___ Passage shown ___

At Dyte, we leverage Kotlin Multiplatform across our products to keep our codebase consistent and maintainable. It allows us to share code across platforms, including Android, iOS, and the web, while still providing the flexibility to write platform-specific code when needed.
The need for structured concurrency
Structured concurrency allows doing multiple computations outside the UI-thread to keep the app as responsive as possible. It differs from concurrency in the sense that a task can only run within the scope of its parent, which cannot end before all of its children. This ensures that all tasks are properly managed and cleaned up, preventing memory leaks and other issues.
Kotlin Multiplatform provides an easier way to handle concurrency using it's kotlinx.coroutines library. It allows developers to write asynchronous code in a more readable and maintainable way, making it easier to handle complex scenarios.
The problem
Let us launch two-hundred coroutines all doing the same action two-thousand times. The task is to increment a shared counter. The counter is a simple integer variable.
The code is as follows:
suspend fun hugeRun(task: suspend () -> Unit) {
val i = 200 // number of coroutines to launch
val k = 2000 // times an action is repeated by each coroutine
coroutineScope { // scope for coroutines
repeat(i) {
launch {
repeat(k) { task() }
}
}
}
println("Completed ${i * k} actions")
}
What does it print at the end? It is highly unlikely to ever print "Counter = 400000", because two hundred coroutines increment the counter concurrently from multiple threads without any synchronization.
Approaches to handle concurrency
There is a common misconception that making a variable volatile solves concurrency problem. However, that only guarantees visibility of changes to other threads, but does not provide atomicity.

___

§ **Written exercise a**:
Reproduce the Kotlin concurrency passage word for word, from start to finish.
The Kotlin concurrency passage and the listing have no connection to each other.

___ Input for this task ___

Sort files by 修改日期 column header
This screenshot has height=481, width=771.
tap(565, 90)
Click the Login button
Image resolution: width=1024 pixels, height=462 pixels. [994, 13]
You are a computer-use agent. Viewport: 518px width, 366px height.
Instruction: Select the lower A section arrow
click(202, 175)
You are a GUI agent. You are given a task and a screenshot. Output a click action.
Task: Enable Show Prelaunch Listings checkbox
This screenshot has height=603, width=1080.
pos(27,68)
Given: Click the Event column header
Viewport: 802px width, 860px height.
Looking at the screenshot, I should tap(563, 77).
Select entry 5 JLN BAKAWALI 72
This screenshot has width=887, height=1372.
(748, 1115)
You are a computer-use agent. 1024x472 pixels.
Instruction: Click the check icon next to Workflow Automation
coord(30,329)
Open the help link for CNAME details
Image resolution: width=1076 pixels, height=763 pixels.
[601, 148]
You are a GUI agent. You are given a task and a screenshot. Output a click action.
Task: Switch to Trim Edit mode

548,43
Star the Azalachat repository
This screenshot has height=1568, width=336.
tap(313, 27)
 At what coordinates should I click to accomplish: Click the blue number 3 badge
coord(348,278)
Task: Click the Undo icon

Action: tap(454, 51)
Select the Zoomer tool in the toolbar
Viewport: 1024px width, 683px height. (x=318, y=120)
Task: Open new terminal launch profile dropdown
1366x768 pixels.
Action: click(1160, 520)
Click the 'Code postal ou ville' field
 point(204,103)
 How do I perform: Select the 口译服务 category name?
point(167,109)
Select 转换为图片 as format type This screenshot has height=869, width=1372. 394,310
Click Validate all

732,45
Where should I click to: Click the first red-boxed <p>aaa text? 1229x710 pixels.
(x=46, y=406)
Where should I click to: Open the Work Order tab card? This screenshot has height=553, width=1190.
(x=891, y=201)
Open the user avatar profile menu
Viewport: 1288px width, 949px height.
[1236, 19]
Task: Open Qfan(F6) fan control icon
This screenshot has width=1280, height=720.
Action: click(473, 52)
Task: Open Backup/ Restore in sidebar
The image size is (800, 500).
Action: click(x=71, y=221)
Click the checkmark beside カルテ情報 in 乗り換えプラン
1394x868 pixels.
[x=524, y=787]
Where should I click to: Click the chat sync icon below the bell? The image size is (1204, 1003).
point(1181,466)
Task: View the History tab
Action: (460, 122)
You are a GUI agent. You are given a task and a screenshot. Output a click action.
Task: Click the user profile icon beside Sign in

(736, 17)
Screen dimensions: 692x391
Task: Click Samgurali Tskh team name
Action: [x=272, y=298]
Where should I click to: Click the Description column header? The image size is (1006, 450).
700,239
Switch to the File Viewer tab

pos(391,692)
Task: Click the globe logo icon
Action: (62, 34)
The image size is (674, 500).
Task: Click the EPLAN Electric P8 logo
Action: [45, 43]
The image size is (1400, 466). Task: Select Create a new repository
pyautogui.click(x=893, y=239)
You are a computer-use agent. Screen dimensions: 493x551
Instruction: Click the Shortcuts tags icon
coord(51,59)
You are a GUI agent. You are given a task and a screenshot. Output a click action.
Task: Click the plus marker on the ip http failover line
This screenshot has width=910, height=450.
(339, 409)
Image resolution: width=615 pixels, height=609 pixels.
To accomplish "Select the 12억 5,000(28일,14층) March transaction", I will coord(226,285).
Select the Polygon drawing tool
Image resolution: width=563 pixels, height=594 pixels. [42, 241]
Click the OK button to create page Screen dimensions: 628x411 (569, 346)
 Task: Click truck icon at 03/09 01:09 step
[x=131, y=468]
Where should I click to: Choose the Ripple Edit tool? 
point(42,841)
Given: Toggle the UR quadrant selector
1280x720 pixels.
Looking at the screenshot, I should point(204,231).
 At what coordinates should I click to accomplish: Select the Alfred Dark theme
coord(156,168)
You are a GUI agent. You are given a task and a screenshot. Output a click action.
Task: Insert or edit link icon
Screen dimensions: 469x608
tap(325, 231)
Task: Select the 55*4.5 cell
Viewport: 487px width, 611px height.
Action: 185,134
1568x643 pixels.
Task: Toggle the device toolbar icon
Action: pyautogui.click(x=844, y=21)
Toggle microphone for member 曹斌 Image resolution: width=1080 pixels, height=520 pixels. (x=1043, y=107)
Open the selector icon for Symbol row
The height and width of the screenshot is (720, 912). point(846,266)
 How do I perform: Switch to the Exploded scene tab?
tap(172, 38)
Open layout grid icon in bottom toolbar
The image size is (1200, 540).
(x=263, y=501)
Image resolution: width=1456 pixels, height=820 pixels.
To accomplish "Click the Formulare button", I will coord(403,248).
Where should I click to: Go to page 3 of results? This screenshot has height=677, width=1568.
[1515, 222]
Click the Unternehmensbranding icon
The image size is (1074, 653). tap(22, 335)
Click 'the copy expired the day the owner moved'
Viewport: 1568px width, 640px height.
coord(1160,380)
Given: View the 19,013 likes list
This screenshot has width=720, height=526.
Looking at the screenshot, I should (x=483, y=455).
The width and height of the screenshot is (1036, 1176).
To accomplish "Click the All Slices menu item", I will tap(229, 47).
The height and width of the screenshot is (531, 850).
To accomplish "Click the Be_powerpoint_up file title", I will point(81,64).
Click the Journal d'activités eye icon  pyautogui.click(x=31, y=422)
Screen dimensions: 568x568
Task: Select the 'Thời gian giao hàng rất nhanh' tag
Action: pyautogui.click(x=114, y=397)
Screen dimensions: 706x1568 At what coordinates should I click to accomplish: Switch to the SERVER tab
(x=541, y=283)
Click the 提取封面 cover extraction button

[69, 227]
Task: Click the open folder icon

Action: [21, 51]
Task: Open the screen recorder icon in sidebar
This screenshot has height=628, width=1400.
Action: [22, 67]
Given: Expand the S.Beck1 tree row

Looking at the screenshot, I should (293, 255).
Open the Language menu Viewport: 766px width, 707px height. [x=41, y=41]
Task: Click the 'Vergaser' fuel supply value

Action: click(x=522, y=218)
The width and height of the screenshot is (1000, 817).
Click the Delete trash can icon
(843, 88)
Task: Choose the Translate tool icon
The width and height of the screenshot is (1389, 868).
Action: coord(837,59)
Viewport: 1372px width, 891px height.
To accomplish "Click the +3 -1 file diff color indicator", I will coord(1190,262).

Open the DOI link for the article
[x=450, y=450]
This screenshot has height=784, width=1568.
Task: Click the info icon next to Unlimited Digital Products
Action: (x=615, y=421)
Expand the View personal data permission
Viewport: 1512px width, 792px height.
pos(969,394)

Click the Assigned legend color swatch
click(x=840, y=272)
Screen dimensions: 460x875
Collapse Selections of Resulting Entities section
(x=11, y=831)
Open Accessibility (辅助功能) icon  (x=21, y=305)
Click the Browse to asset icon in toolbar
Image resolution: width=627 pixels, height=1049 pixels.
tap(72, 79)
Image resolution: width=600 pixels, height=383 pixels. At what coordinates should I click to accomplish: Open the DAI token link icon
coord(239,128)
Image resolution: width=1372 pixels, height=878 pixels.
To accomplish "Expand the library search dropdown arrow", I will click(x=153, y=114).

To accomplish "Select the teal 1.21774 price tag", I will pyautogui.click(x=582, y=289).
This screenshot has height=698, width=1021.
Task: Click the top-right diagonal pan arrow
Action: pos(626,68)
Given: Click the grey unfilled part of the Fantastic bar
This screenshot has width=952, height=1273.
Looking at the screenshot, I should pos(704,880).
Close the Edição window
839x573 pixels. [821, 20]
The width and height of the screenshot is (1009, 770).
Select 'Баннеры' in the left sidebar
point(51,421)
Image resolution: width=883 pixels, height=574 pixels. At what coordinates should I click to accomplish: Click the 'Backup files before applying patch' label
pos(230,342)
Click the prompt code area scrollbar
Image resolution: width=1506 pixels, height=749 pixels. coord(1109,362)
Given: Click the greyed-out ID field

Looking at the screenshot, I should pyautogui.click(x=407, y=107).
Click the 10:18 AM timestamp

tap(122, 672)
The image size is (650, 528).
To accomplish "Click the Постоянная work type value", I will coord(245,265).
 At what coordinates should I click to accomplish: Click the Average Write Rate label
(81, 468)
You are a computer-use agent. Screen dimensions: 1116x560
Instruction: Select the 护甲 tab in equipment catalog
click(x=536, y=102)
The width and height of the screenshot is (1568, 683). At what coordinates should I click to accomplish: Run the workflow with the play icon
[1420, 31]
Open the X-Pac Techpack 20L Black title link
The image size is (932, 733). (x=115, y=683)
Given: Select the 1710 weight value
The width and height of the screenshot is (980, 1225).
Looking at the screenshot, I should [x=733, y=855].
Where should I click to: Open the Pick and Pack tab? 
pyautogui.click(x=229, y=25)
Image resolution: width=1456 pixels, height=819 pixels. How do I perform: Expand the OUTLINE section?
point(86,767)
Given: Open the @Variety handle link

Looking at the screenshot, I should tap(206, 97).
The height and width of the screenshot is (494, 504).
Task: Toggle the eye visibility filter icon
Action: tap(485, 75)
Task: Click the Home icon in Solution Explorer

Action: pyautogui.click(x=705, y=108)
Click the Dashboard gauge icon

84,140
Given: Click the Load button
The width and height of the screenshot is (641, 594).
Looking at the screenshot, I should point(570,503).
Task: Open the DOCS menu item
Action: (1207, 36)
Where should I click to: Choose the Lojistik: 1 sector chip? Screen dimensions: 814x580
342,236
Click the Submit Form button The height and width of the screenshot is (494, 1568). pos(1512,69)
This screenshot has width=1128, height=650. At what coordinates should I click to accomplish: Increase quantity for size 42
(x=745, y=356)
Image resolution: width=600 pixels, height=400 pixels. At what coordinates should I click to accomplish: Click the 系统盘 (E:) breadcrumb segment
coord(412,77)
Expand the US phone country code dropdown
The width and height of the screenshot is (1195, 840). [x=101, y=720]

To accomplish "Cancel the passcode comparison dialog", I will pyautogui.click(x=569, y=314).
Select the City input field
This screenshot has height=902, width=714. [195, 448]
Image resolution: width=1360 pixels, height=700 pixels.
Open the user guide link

___

§ **Written exercise b**:
Render the listing lines from the one containing "Image resolution: width=600 pixels, height=383" through the one containing "Action: pos(626,68)", both included, as a numbered list, and leave out any blank lines.

§ **Full answer a**:
At Dyte, we leverage Kotlin Multiplatform across our products to keep our codebase consistent and maintainable. It allows us to share code across platforms, including Android, iOS, and the web, while still providing the flexibility to write platform-specific code when needed.
The need for structured concurrency
Structured concurrency allows doing multiple computations outside the UI-thread to keep the app as responsive as possible. It differs from concurrency in the sense that a task can only run within the scope of its parent, which cannot end before all of its children. This ensures that all tasks are properly managed and cleaned up, preventing memory leaks and other issues.
Kotlin Multiplatform provides an easier way to handle concurrency using it's kotlinx.coroutines library. It allows developers to write asynchronous code in a more readable and maintainable way, making it easier to handle complex scenarios.
The problem
Let us launch two-hundred coroutines all doing the same action two-thousand times. The task is to increment a shared counter. The counter is a simple integer variable.
The code is as follows:
suspend fun hugeRun(task: suspend () -> Unit) {
val i = 200 // number of coroutines to launch
val k = 2000 // times an action is repeated by each coroutine
coroutineScope { // scope for coroutines
repeat(i) {
launch {
repeat(k) { task() }
}
}
}
println("Completed ${i * k} actions")
}
What does it print at the end? It is highly unlikely to ever print "Counter = 400000", because two hundred coroutines increment the counter concurrently from multiple threads without any synchronization.
Approaches to handle concurrency
There is a common misconception that making a variable volatile solves concurrency problem. However, that only guarantees visibility of changes to other threads, but does not provide atomicity.

§ **Full answer b**:
1. Image resolution: width=600 pixels, height=383 pixels. At what coordinates should I click to accomplish: Open the DAI token link icon
2. coord(239,128)
3. Image resolution: width=1372 pixels, height=878 pixels.
4. To accomplish "Expand the library search dropdown arrow", I will click(x=153, y=114).
5. To accomplish "Select the teal 1.21774 price tag", I will pyautogui.click(x=582, y=289).
6. This screenshot has height=698, width=1021.
7. Task: Click the top-right diagonal pan arrow
8. Action: pos(626,68)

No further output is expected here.